Exploring Statistical Heterogeneity: Metaregression and Other Approaches
There is a variety of statistical approaches that can be taken to explore heterogeneity, and in systematic reviews, the approach to the subgroup and other analyses must be clearly specified in advance in the protocol and interpreted cautiously to avoid undue emphasis on post hoc data-dependent analyses . The ideal approach is to obtain individual patient data from every study included, which then permits a much more detailed analysis of the factors that modify the effects of treatment. However, most systematic reviews are based on summary data extracted from publications, which inevitably limits the range and scope of analyses that can be performed. The Cochrane thrombolysis review took a methodologically rigorous approach and carried out a variety of prespecified analyses to identify sources of heterogeneity in the effects of thrombolysis in general (and rtPA in particular). Although the authors used metaregression to explore some variables, this has relatively limited power if the number of studies is small. The scope of the analyses was also limited by the nature of the data that were reported in the original trial publications, and hence the authors concluded, having examined as wide a range of factors as appropriate, within the limits of the data available:
Despite the overall net benefit, the available data do not provide sufficient evidence to determine the magnitude of treatment effect, the duration of the therapeutic time window, the optimum agent (or dose or route of administration) or the clinical or radiological features which identify the patients most likely to benefit (or be harmed), the age of the patient, and when and if antithrombotic treatment may be safely used around the time of thrombolysis. 
In the case of this review, the exploration of the sources of heterogeneity has identified new research questions and highlighted the implications for future research (which are set out in detail in the full review). In other words, the presence of heterogeneity itself posed a research question that could not be fully answered by the available data.
One pooled individual patient data analysis of the effects of rtPA examined the factors that modify the time dependence of the effect on benefit from rtPA, but did not examine the effects of any covariates such as age, neurological impairment or study design on the overall estimate of effect . The key determinants of the heterogeneity observed in the Cochrane review will therefore remain uncertain until more randomised trial data and a more extensive individual patient data analysis of all randomised trials has been completed.

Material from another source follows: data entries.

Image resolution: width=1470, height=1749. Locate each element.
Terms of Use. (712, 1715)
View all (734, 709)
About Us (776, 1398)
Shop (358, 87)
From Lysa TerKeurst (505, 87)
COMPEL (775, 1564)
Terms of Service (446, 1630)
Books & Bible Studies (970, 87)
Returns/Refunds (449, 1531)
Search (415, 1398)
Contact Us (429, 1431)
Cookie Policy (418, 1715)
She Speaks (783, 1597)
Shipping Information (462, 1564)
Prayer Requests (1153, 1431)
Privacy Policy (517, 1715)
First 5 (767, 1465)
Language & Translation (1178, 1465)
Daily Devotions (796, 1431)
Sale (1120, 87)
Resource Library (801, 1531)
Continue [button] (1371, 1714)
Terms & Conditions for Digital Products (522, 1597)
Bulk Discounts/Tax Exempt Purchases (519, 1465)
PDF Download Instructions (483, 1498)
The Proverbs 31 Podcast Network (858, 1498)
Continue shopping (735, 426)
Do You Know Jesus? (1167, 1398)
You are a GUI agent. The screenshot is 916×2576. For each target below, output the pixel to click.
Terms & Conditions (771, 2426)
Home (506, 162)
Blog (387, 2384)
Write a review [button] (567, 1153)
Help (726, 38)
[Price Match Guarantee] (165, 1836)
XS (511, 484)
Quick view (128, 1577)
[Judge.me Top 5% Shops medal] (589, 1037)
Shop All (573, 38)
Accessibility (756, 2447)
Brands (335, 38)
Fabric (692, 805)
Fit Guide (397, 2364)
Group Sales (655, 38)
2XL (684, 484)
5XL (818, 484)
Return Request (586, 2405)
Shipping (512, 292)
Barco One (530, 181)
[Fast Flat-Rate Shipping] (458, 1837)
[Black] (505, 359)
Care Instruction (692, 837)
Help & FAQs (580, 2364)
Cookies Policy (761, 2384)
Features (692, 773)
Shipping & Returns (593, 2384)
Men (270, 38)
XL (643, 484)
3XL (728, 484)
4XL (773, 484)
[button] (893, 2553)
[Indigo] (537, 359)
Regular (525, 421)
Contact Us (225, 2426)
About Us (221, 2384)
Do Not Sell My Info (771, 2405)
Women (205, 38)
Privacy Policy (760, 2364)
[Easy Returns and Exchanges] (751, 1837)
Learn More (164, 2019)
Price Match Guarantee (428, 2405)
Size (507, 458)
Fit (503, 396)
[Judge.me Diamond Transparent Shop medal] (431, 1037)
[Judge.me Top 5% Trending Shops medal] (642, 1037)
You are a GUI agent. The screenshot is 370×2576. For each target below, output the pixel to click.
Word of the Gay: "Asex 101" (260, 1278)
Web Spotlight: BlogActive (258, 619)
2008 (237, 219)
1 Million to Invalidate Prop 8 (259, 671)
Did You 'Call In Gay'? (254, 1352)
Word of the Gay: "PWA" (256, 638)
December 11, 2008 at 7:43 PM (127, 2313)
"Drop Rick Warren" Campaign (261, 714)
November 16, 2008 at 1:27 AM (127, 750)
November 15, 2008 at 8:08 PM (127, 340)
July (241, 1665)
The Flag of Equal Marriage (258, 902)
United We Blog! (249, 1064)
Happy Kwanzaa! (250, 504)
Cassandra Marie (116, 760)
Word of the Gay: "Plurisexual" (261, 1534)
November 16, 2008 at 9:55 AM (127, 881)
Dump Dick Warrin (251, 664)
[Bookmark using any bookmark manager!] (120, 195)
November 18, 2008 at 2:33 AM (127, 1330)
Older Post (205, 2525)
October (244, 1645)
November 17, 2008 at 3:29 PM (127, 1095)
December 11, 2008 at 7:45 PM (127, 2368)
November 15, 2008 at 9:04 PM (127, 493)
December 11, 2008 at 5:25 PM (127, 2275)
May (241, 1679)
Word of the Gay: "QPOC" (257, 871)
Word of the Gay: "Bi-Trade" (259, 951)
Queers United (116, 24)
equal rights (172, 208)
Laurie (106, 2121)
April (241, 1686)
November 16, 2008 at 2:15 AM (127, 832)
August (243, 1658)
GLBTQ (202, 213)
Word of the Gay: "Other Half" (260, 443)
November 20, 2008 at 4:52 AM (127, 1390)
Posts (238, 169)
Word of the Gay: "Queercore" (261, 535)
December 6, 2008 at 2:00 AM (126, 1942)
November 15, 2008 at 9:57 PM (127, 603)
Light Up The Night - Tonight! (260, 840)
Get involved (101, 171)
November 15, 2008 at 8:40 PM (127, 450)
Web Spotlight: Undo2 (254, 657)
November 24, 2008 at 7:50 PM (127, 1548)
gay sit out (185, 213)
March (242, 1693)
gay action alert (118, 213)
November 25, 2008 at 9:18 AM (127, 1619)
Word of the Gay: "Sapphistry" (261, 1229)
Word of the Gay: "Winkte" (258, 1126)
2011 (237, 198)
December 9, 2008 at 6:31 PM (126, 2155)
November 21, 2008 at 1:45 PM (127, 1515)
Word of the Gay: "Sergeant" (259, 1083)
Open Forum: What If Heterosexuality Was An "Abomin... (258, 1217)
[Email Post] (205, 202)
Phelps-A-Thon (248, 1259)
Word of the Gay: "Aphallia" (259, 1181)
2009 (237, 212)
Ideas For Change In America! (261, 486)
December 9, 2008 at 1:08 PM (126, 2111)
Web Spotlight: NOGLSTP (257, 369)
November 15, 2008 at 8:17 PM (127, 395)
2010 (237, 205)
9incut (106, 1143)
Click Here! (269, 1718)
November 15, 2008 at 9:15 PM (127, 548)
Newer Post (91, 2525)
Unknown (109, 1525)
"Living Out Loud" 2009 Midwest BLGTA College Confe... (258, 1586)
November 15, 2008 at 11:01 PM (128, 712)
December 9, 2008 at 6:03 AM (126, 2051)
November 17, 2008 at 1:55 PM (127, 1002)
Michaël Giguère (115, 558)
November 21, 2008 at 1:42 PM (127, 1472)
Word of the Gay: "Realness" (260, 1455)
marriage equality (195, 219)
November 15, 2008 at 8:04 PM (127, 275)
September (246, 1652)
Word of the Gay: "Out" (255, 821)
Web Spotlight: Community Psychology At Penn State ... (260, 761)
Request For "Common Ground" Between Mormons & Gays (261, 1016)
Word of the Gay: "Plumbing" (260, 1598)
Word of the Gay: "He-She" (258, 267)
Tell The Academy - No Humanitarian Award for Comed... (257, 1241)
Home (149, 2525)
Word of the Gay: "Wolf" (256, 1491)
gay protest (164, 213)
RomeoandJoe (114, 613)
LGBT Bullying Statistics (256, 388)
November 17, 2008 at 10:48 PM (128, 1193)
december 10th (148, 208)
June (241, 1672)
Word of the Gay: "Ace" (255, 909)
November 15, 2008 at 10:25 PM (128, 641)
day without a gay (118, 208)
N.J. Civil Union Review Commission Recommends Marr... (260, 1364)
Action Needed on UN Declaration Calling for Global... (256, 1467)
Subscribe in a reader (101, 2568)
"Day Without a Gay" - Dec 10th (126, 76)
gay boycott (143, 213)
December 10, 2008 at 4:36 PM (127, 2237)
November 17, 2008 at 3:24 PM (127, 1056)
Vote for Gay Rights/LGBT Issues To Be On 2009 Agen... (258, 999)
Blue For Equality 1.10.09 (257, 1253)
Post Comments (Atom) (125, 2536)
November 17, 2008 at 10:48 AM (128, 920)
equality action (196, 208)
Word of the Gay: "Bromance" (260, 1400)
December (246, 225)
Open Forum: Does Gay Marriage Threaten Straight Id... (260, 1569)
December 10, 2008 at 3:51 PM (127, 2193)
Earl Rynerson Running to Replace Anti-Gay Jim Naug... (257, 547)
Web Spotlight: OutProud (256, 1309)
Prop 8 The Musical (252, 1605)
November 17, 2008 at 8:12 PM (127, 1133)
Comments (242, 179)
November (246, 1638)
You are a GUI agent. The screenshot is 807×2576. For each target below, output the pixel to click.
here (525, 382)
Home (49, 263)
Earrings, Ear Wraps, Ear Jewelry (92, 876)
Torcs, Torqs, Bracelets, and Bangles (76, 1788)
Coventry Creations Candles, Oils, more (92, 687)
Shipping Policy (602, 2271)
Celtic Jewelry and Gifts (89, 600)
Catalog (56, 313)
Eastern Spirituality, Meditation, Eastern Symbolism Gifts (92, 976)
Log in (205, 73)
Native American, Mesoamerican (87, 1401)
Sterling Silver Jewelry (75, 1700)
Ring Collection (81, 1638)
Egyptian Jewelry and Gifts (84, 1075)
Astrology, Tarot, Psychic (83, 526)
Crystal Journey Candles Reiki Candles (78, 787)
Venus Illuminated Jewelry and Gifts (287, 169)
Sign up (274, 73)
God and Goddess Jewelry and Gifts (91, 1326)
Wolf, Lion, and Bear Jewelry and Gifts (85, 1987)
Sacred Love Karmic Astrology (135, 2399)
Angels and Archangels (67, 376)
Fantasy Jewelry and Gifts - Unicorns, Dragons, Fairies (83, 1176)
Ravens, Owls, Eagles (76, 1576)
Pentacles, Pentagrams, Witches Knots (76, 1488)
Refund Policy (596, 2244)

The exploration of subgroup effects and of the sources of heterogeneity is potentially beset with problems, with undue emphasis on post hoc subgroup or sensitivity analyses a major source of concern. The planned analysis of data from a collection of similar trials in a meta-analysis of several clinical trials should therefore be specified in advance in a protocol. The analyses should be performed with expert statistical support and interpreted with due caution. Nonetheless, the presence of substantial heterogeneity in a meta-analysis is always of interest. On the one hand, it may indicate that there is excessive clinical diversity in the studies included, and that it is inappropriate to derive an estimate of overall effect from that particular set of studies. On the other hand, appropriate exploration of the source of heterogeneity may either identify poor design of the studies included or perhaps not even identify the cause; in either case, investigating the source of the heterogeneity may be identified as a topic for future research.